Ammon News - AMMONNEWS - By The cleric, Omar Bakri Muhammad, was arrested in the town of Aley, according to the National News Agency. He had been on the run since April, when security forces raided his house in Tripoli.

Mr. Bakri, who was born in Syria, preached for years in London, where he helped found Al Muhajiroun, a radical Islamist group that was banned and reconstituted itself as Hizb-ut-Tahrir. He moved toLebanon in 2005 and has been barred from returning to Britain.

Lebanese authorities viewed him with increasing concern after he expressed support for an extremist group that has taken over parts of northern Syria, the Islamic State of Iraq and Syria, and called for it to activate cells in Lebanon. He has denied ties to Al Qaeda, but has called for the group’s flag to be flown over Lebanon’s presidential palace.

The arrest came a day after President Michel Suleiman’s term expiredwithout Lebanese factions being able to agree on his replacement. The country is sharply divided between supporters and opponents of Syria’s president, Bashar al-Assad, a split with sectarian overtones reflecting those in Syria, where the government is fighting a mostly Sunni insurgency.

The crisis has deepened perennial fighting in Tripoli between Sunnis and Alawites, who belong to the same sect as Mr. Assad.

Also on Sunday, the 14th anniversary of Israel’s withdrawal from areas it has occupied in southern Lebanon, Hassan Nasrallah, the leader of the Shiite militant group and political party Hezbollah, reaffirmed his organization’s commitment to the government of Syria.
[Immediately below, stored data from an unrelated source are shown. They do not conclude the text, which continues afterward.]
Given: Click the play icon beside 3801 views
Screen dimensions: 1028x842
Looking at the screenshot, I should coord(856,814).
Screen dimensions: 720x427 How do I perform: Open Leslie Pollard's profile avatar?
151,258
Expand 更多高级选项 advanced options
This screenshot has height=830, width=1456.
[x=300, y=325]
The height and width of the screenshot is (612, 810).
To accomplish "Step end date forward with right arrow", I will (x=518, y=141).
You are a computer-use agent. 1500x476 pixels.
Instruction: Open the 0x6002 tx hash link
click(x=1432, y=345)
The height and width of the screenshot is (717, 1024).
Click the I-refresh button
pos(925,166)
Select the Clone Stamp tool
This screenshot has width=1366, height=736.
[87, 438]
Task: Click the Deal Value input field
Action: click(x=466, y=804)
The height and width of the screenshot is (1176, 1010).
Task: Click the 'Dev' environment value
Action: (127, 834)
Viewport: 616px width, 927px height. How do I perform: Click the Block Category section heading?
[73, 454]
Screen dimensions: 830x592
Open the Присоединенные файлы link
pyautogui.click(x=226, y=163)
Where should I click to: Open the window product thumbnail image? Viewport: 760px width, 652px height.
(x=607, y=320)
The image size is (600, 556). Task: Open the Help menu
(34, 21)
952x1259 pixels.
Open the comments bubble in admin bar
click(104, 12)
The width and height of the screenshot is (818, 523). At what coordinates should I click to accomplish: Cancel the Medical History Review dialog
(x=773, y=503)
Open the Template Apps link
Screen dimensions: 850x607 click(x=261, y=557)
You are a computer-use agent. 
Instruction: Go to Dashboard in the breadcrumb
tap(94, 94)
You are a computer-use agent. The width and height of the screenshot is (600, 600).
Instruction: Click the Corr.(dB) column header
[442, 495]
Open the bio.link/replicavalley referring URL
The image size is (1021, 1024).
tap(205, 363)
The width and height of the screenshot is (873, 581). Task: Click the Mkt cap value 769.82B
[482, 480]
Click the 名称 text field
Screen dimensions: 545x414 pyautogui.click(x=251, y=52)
“Syria will triumph, and the resistance axis will triumph,” Mr. Nasrallah said in an address delivered on video, referring to the coalition between Iran, Syria, Hezbollah and Palestinian factions united against Israel.

Hezbollah has played a pivotal role in the Syrian war, sending fighters to aid the government in crucial battles, a move that has divided Lebanon. Mr. Nasrallah said on Sunday that Hezbollah is defending a government that “nourished and protected” the organization. Syria is a major conduit for weapons flowing from Hezbollah to Iran.

Mr. Nasrallah called Western aid to Syrian insurgents a “historic sin” and said that the West would face problems from extremist fighters who have traveled to Syria to join the battle. (The United States says it is not backing extremists, and opponents of the Syrian government say that what aid the West has offered has been too little, too late.)

Mr. Nasrallah said that “no amount of foreign intimidation or mockery” could derail Syrian elections, scheduled for June 4, that are expected to give Mr. Assad a new term. The government’s international opponents have called the elections a farce.